Text section.
============================================================

Breeda Wool is an American actress, writer and producer. She is best known for her roles as Lou Linklatter in the Audience crime drama series Mr. Mercedes (2017–2019) and Faith Deluth in the Lifetime/Hulu drama series UnREAL (2015–2018).

Her major film credits include AWOL (2016), XX (2017), Automatic at Sea (2016), Erasing Eden (2016) and Craters of the Moon (2013).

Wool also appeared as Victoria in the Amazon digital series Betas (2013). She made guest appearances in Freeform's Famous in Love (2017–2018), NBC's Midnight, Texas (2017–2018), Law & Order: Special Victims Unit, two episodes of Law & Order: Criminal Intent (2001–2011), the two-hour series finale of CSI: Crime Scene Investigation (2000–2015), and HBO's Room 104 (2020).

Early life 
Wool was born and raised in Urbana, Illinois. Wool knew that she wanted to be a performer at a young age. She starred in numerous theatrical productions throughout her elementary and high school career, before her talent landed her a musical theater scholarship to Wagner College. While there, she transitioned from theater to short films, starring in the Columbia University graduate short, Dandelion Fall. Her desire to pursue acting after college took her to New York City, where she spent ten years performing in theater, reciting Shakespeare, sketch comedy, and avant-garde movement dance before relocating to Los Angeles. Since making the move, she has continued to nurture her craft by taking a weekly class at the Imagined Life Theater.

============================================================

Short problem 1.
Echo a passage from the Breeda Wool biography word for word, beginning at the words "Breeda Wool is" and stopping after the words "series UnREAL (2015–2018).".
Short problem 2.
Turn the paragraph of the Breeda Wool biography that opens with "Wool also appeared as Victoria" into a short list that keeps its main facts.

Record list.
============================================================

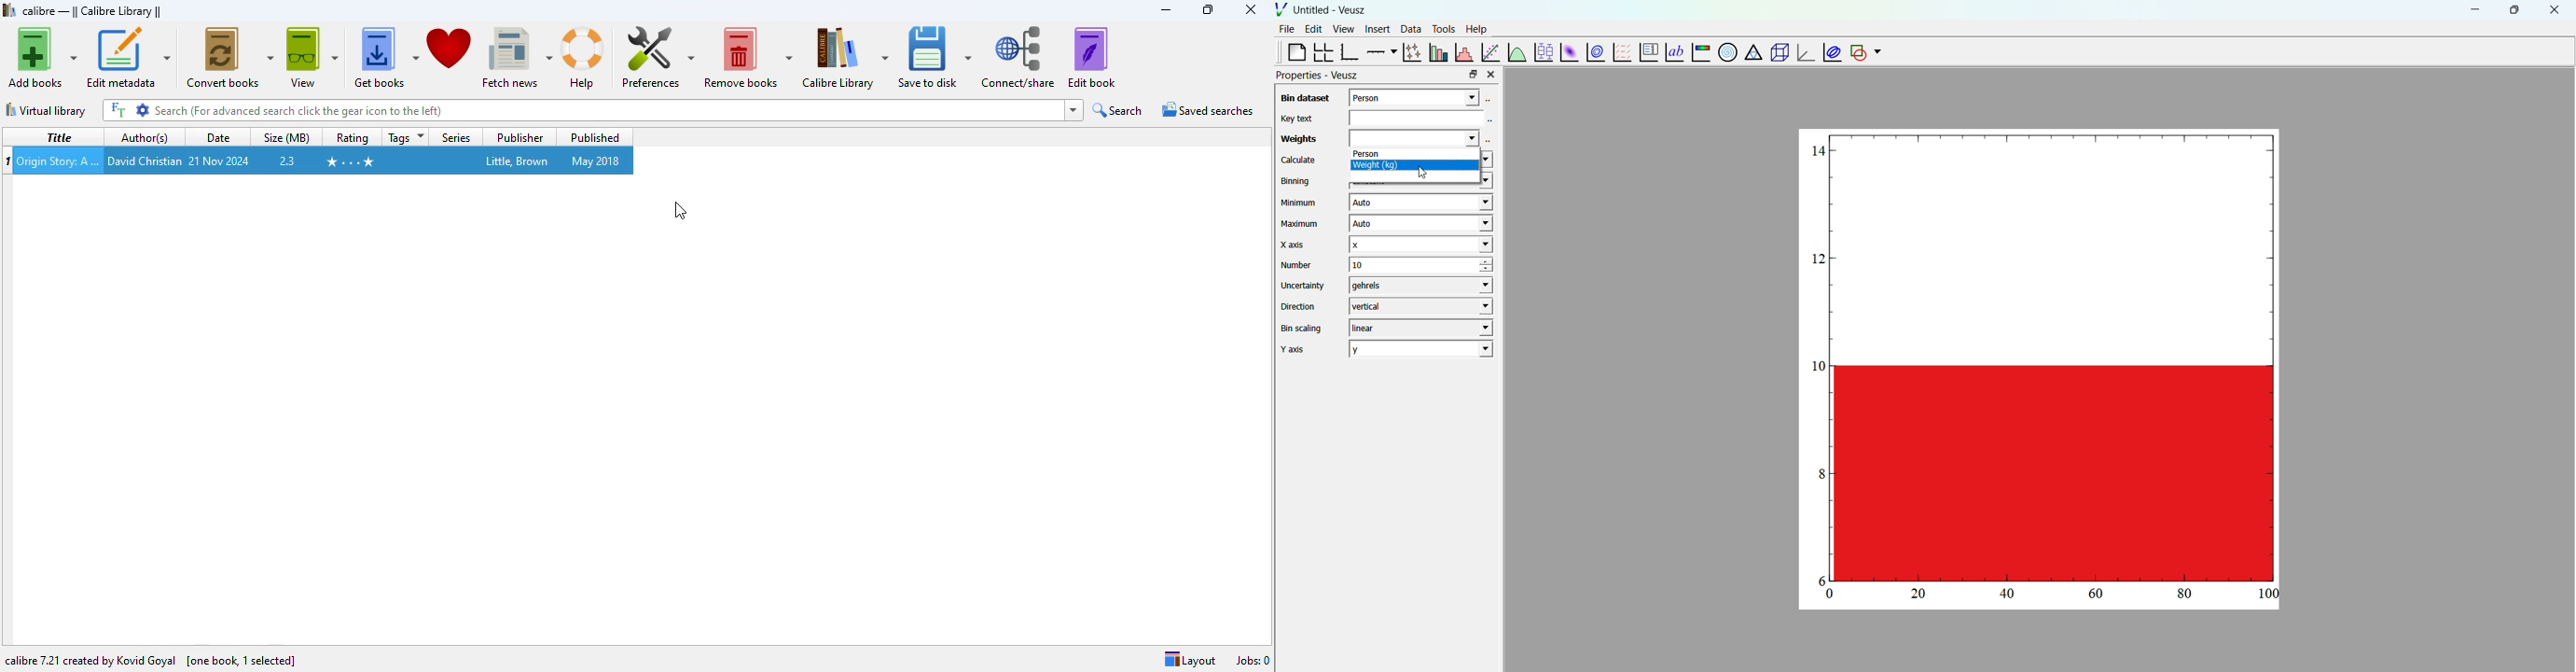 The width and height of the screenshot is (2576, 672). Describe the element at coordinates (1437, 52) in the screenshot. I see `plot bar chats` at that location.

============================================================

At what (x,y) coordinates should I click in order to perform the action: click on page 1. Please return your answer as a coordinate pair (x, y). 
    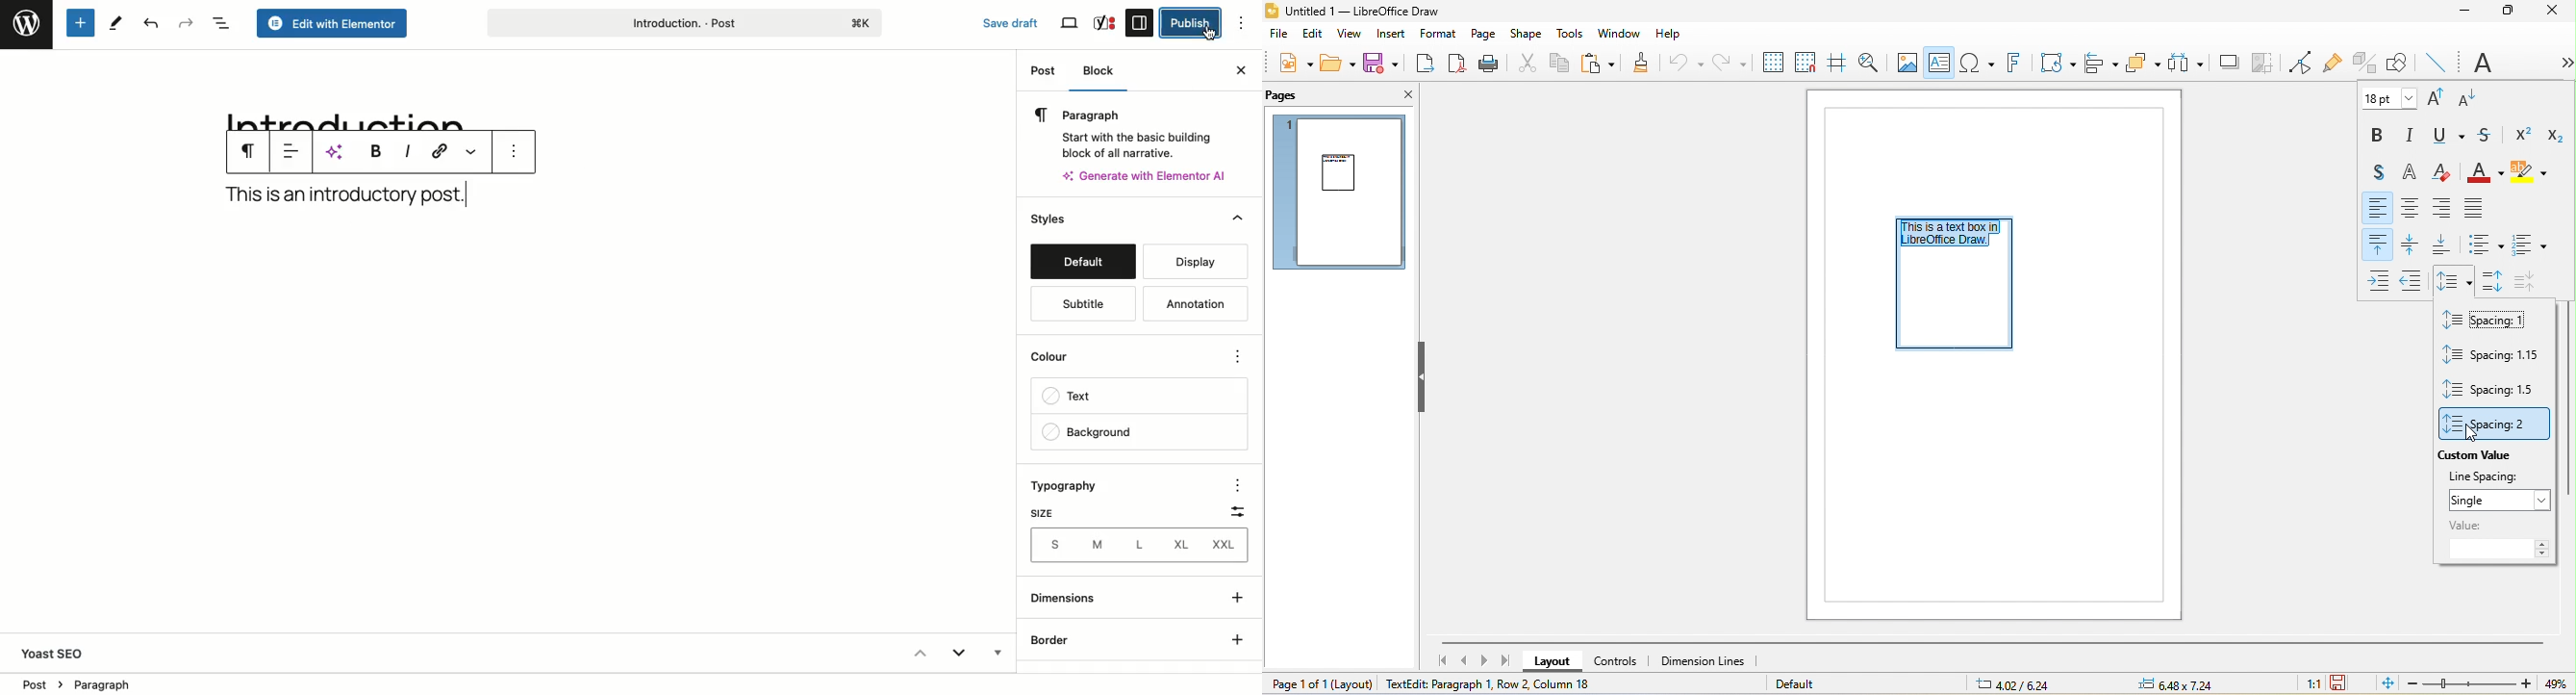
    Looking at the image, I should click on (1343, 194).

============================================================

Full solution 1.
Breeda Wool is an American actress, writer and producer. She is best known for her roles as Lou Linklatter in the Audience crime drama series Mr. Mercedes (2017–2019) and Faith Deluth in the Lifetime/Hulu drama series UnREAL (2015–2018).

Full solution 2.
- Victoria in the Amazon digital series Betas (2013)
- Guest appearances:
  - Freeform's Famous in Love (2017–2018)
  - NBC's Midnight, Texas (2017–2018)
  - Law & Order: Special Victims Unit
  - Two episodes of Law & Order: Criminal Intent (2001–2011)
  - The two-hour series finale of CSI: Crime Scene Investigation (2000–2015)
  - HBO's Room 104 (2020)